§ RECORD EXCERPTS
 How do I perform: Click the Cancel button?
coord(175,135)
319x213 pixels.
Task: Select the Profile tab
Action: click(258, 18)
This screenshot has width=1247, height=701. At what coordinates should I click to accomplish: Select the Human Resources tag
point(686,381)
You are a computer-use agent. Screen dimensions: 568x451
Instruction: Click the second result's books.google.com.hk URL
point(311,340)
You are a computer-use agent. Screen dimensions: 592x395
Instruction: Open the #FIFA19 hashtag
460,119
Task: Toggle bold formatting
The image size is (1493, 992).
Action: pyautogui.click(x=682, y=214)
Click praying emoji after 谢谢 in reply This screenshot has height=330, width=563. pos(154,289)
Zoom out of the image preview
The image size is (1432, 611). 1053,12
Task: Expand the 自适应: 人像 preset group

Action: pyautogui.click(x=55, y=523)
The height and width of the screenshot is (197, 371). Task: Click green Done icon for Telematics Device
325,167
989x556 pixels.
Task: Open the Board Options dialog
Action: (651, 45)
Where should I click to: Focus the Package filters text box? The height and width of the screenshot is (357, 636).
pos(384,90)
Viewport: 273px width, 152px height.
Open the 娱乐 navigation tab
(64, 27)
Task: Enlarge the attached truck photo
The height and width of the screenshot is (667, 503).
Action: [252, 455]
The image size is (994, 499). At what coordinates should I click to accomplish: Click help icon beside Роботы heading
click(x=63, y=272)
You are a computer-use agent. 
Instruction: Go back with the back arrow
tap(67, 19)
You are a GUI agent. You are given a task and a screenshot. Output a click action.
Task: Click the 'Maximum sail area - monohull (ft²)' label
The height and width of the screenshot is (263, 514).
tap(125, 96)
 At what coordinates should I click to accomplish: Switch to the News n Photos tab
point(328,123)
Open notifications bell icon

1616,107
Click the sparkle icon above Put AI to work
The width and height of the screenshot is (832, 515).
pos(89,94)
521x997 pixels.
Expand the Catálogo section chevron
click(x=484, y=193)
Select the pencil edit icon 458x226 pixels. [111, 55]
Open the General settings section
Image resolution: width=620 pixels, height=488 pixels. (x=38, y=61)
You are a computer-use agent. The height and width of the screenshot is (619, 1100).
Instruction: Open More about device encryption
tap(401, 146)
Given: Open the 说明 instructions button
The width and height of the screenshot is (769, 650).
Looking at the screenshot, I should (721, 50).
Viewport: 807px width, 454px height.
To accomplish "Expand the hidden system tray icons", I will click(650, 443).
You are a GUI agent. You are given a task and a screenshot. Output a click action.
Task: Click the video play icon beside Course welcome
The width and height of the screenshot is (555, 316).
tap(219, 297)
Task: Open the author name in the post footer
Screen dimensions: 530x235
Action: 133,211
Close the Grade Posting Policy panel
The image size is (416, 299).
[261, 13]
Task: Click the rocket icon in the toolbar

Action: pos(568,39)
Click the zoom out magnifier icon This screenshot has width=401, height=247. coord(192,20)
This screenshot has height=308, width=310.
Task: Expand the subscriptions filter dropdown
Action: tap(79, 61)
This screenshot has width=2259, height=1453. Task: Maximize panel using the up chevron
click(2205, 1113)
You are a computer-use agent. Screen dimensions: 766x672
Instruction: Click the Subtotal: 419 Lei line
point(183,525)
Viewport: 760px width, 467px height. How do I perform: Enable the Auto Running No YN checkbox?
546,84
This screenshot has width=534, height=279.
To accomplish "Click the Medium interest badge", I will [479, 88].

§ AIM
Copy out the entries word for word, everything from the line that contains "Viewport: 760px width, 467px" down to the end of the entries.

§ RESPONSE FOR THIS EXERCISE
Viewport: 760px width, 467px height. How do I perform: Enable the Auto Running No YN checkbox?
546,84
This screenshot has width=534, height=279.
To accomplish "Click the Medium interest badge", I will [479, 88].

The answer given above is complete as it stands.